- [Short problem]: Please carry on the article about testing data pipelines, picking up right after its final sentence.

Let's test the Data pipeline

Sanjay Dubey

Published Oct 11, 2020

Just came across a cool python package to test the Data called Great Expectations. We can use it to any test/validations for data like ETL, DB schema tests, can be used in Data pipelines like Airflow etc.

Data Pipeline tests are applied to data (instead of code) and at batch time (instead of compile or deploy time). Pipeline tests are like unit tests for datasets: they help you guard against upstream data changes and monitor data quality.

Why do we need pipeline tests?

Test-driven development has become a standard approach in the field of software development. Writing unit tests is part of good style and helps keep code quality high and avoid errors.

In the meantime, however, complexity is often no longer only manifested in the code itself, but in the data as-well. Unexpected behaviour occurring during running a machine-learning model may actually reflect true anomalous behavior, or the data may be erroneous. Often, the cause is an uncommunicated change in the data model of the source system.

- [Dataset content]:
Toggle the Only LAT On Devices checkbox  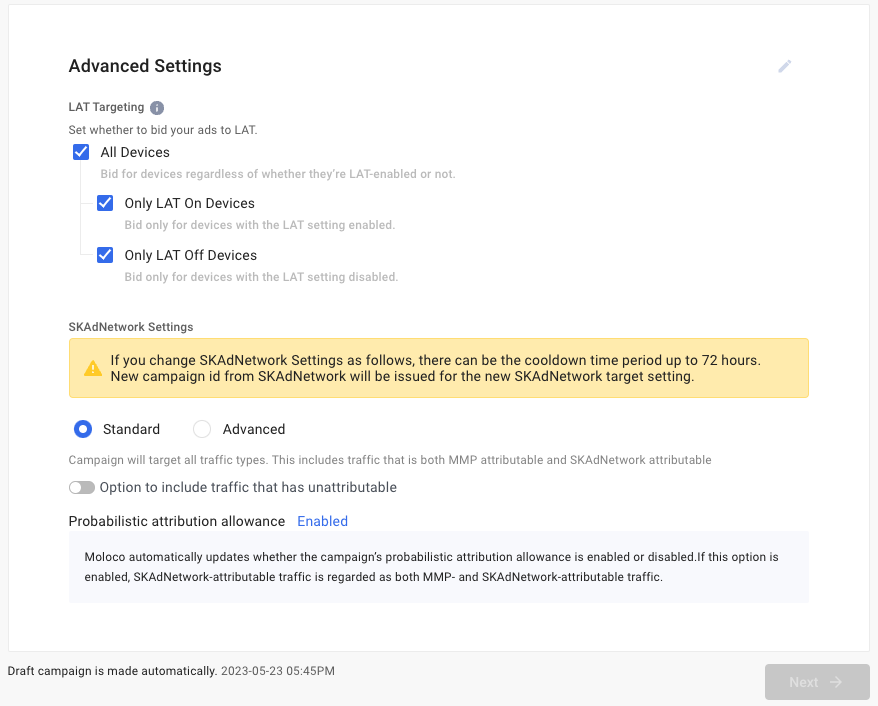[105, 203]

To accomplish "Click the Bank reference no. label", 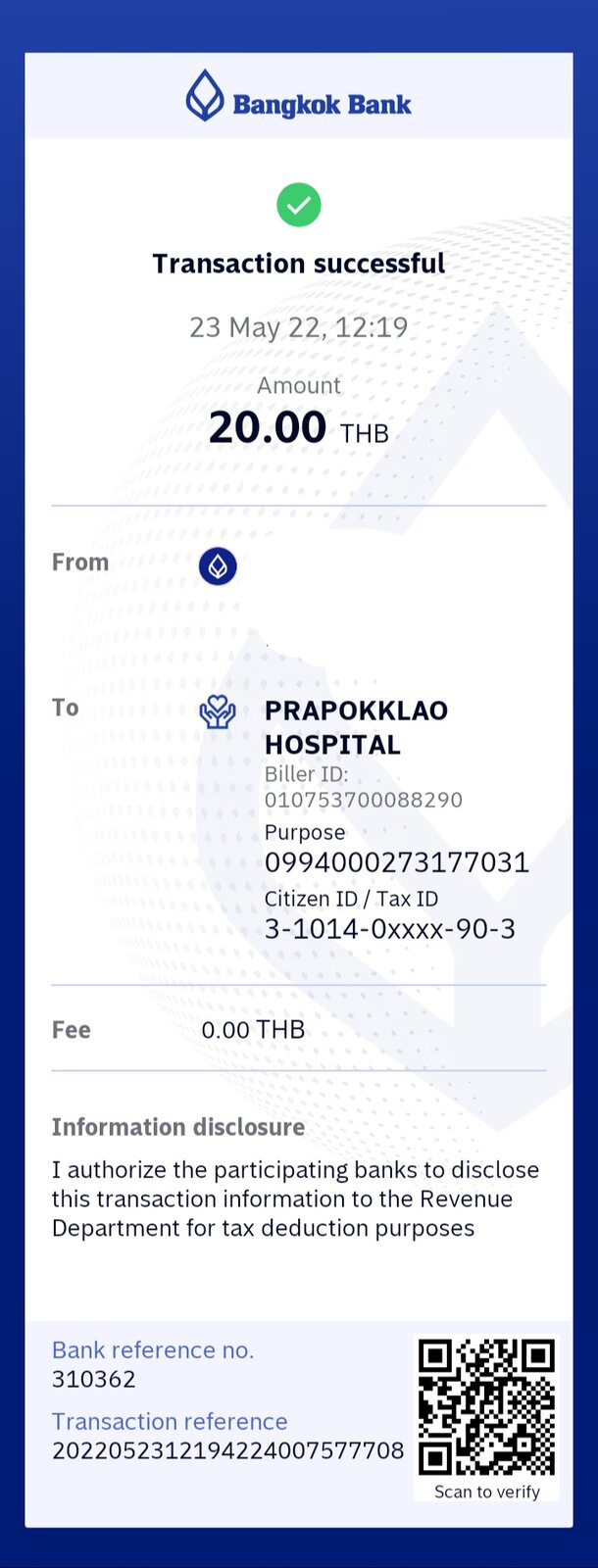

- [Exercise result]:
Machine-learning models themselves now consist of a pipeline with several transformation steps like loading of data (from a raw-data source or a data warehouse / another DBMS), Cleaning and preparation, Aggregations, Features, Dimensionality reduction, Normalization or scaling of data

Great Expectations helps teams save time and promote analytic integrity by offering a unique approach to automated testing: pipeline tests.

Python has established itself as a development language in the area of machine learning. The Great Expectations tool is a Python package, installable via pip or conda.

Key features:

GE supports multiple data sources like Pandas/s3, Pandas/filesystem, Spark dataframe, Databricks data source and SQL (Big query, Redshift, MYSQL, Postgres, BigQuery, MSSQL, Snowflake, etc)
We can define expectations in a configurable way without changing code.
Automated data profiling.
We can configure metadata stores of GE into the SQL database or filesystem.

pip install great-expectations

conda install conda-forge::great-expectations

After installation of the Python package, each new project is started by:

great-expectations init

It will create a subdirectory called great expectations. It basically creates a skeleton of dir for GE which holds metadata stores. Which contains expectations, validations results, and configuration files.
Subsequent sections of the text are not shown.